Im Oktober war es soweit, meine Frau und ich packten die Koffer und flüchteten bei grauenvollem Wetter aus Österreich für eine Woche ins warme Ägypten. Irgendwann bei der Planung ist mir aufgefallen, dass es am Zielort eine richtig schön lange Uferpromenade gibt und ganz weit hinten in meinem Kopf hat sich die Idee breit gemacht, wie es denn wäre dort mit einem Unicycle herum zu düsen. Aus dieser kleinen Idee wurde schnell eine Manie und der Vorsatz: Mein Firewheel kommt mit! Kurz keimte auch noch die Idee auf ein zweites E-Wheel nämlich das Inmotion V3 für meine Frau mitzunehmen, diese Idee wurde allerdings schnell wegen Platzmangels aufgegeben.
So blieb noch die Frage offen, wie reist man mit einem E-Wheel richtig mit dem Flugzeug?
Varinate 1 war es einfach es als 14,5kg Handgepäck locker leicht schwingend am Bodenpersonal vorbei zu schummeln. Wie sich heraus gestellt hat wäre das eine sehr dumme Idee gewesen, denn neben der offenen Frage, welche Akkukapazität man eigentlich in ein Flugzeug im Handgepäck mitnehmen darf (ja, es gibt da irgendwelche Limits bezüglich Gefahrengut, aber so richtig genau kann einem das die Fluglinie auch nicht beantworten und E-Wheel Richtlinien gibt es sicher noch keine), hat der Flughafen auf einmal rigoros an diesem Tag das Handgepäck aller Reisenden auf Größe und Gewicht kontrolliert und die Leute reihenweise nachzahlen lassen. Mein Firewheel hätte sowohl die vorgeschriebenen 8kg Maximalgewicht wie auch die Abmessungen ordentlich überschritten. Vielleicht hätte ich aber auch einfach an der Kontrolle vorbeifahren können…:-)?
Somit war Variante 2 dir richtige Lösung und das Firewheel musste in den Koffer. Dazu gleich der Hinweis: Ein Firewheel passt genau in einen Samsonite Hartschalen-Koffer. Allerdings bereitet das 23kg hohe Maximalgewicht größere Probleme, denn viel darf in den Koffer nicht mehr hinein um nicht auch sofort dieses Limit zu übersteigen. Es kamen somit nur noch ein paar Badeschuhe, eine Badetasche und ein bißchen Schaumgummi in den Koffer, damit mein E-Wheel diese Reise hoffentlich gut übersteht.
Am Zielort angekommen stellte sich die Uferpromenade als Traumrennstrecke für E-Wheels heraus. Rein optisch ging es unendlich weit nach Norden… (ja, ich war wirklich dort am Ende der Bucht bei dem Gebäude das man auf dem Foto noch im Hintergrund erahnen kann).
und auch unendlich weit nach Süden…
Dazu auch gleich ein Tipp: In Ägypten geht die Sonne im Oktober schon recht schnell so gegen 17 Uhr unter….das ergibt traumhaft schöne Sonnenuntergänge wenn man auf seinem elektrischen Wüstenschiff durch die Gegend reitet.

Aufgaben:
1. Nenne bitte alles, was laut Reisebericht in den Koffer kam.
2. Beantworte diese Fragen zum Reisebericht:
(a) Wie lange dauerte die Reise nach Ägypten?
(b) Welches zweite E-Wheel sollte zunächst für die Frau mitkommen?
(c) Gegen wie viel Uhr geht die Sonne im Oktober in Ägypten unter?
3. Setze den Reisebericht über die Ägyptenreise mit dem E-Wheel nach dem letzten Satz fort.
Die Liste danach stammt aus einer anderen Quelle.

Datenauszug:

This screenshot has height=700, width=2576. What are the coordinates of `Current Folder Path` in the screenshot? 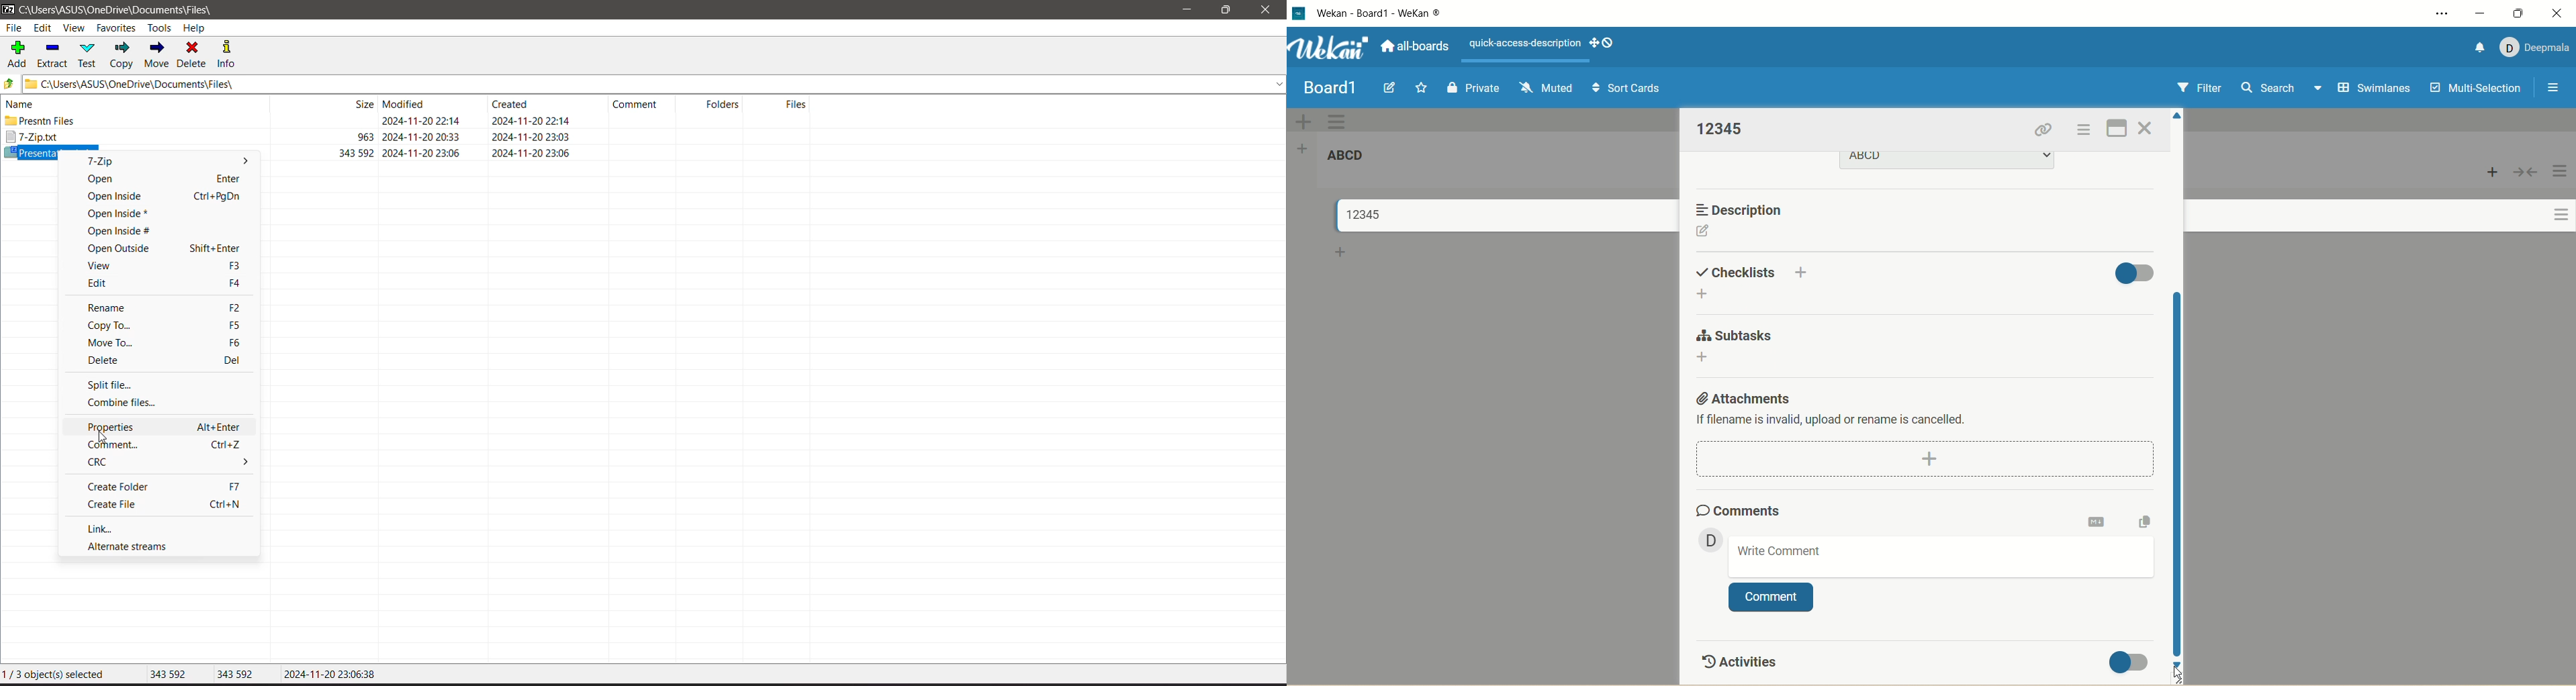 It's located at (126, 10).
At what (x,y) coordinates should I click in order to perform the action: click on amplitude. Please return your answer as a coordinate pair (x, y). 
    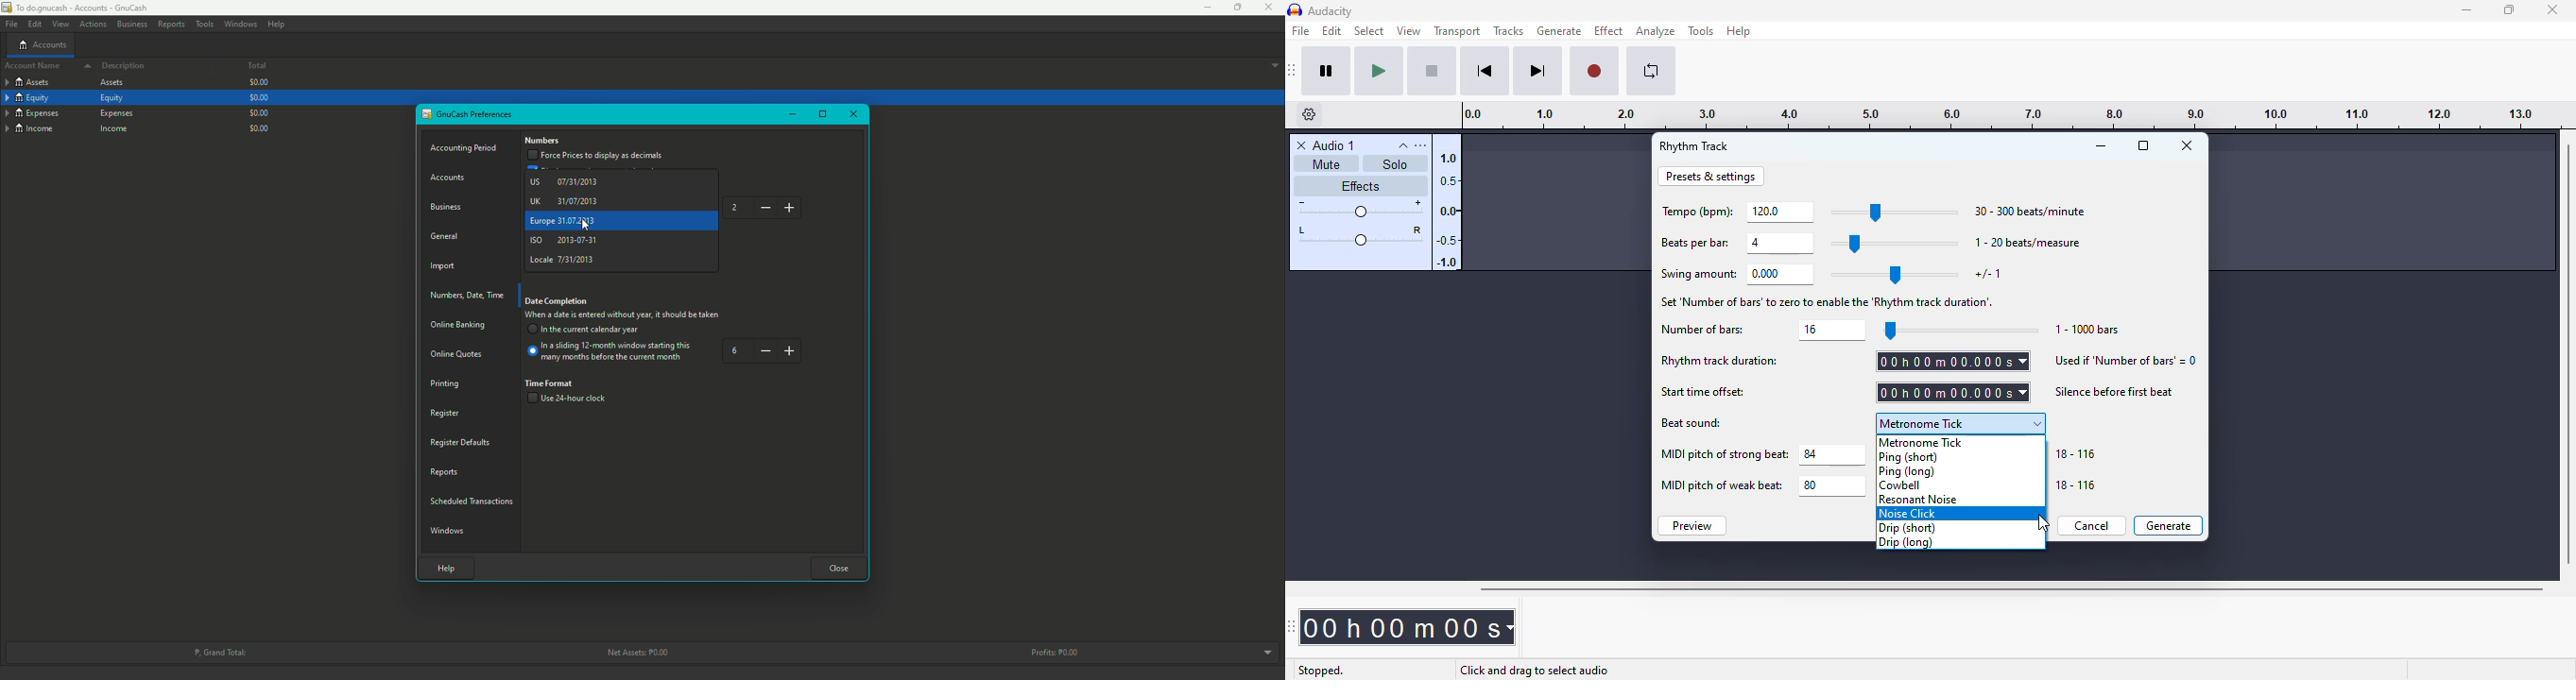
    Looking at the image, I should click on (1447, 207).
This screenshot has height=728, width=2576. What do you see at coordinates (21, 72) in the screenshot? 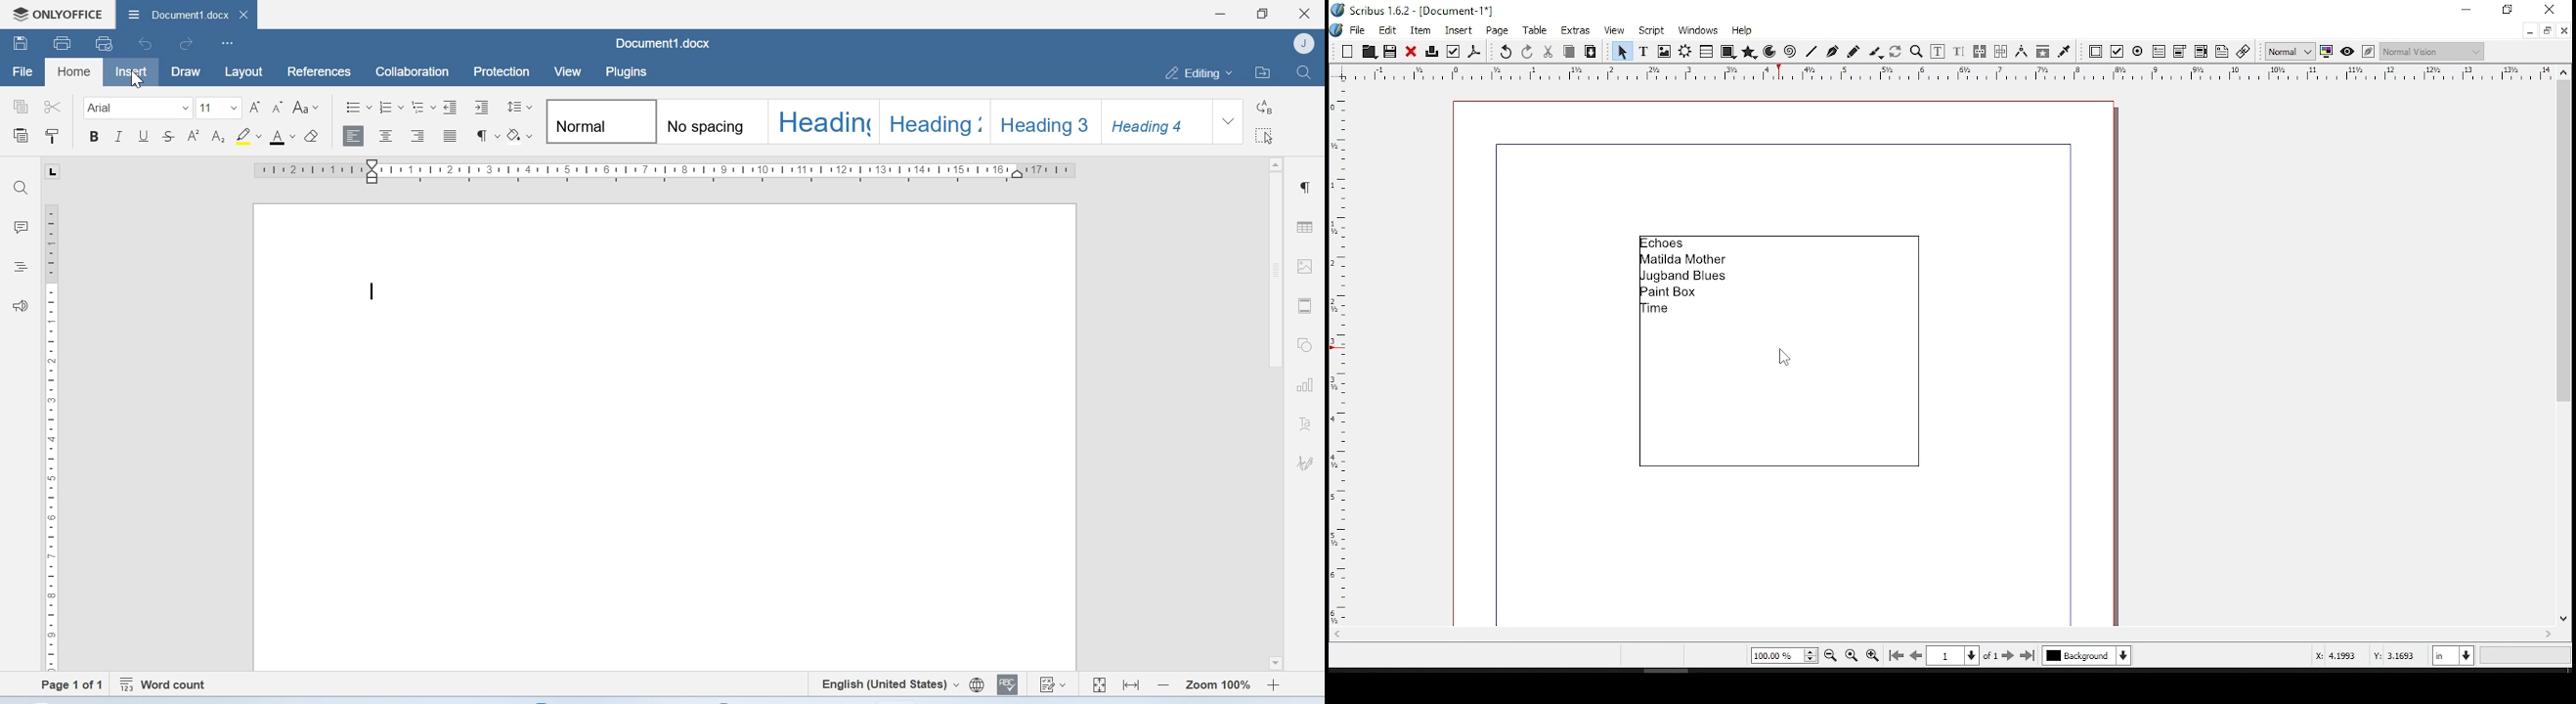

Lösungen:
1. das Firewheel, ein paar Badeschuhe, eine Badetasche, ein bißchen Schaumgummi

2.
(a) eine Woche
(b) das Inmotion V3
(c) gegen 17 Uhr

3.
Allerdings wird es dann schnell zappenduster und wenn man den Fehler gemacht hat seine Tour zu spät zu beginnen, weil es um 16 Uhr noch 34 Grad hatte, wird man recht hurtig von völliger Dunkelheit überrascht. Und es ist nicht wirklich lustig eine unbekannte Strecke in stockfinsterer Nacht mit seinem E-Wheel zurück zu legen, wenn findige ägyptische Bauarbeiter beim Pflastern der Promenade hin und wieder einen Stein vergessen haben, selbst wenn man ein eingebautes LED-Licht in seinem Firewheel hat…. die ganz Schlauen, so wie ich, vergessen dann noch ihr Handy sicherheitshalber im Hotel…die erste Rückfahrt in völliger Dunkelheit war somit ein wenig unentspannt und hat über eine Stunde gedauert. Für die gleiche Entfernung habe ich 2 Tage später 25 Minuten gebraucht…allerdings war es da noch hell und die Fahrt war ein bißchen angenehmer.
Wie ich feststellen musste hat dann doch jede noch so schöne Strecke irgendwo ein Ende, wobei hier die Betonung auf irgendwo liegt:
Selten zuvor so einsam gefühlt…jetzt bitte kein Patschen, sonst wird es interessant und ich werde tragetechnisch eine sehr intime Beziehung mit meinem Firewheel aufbauen.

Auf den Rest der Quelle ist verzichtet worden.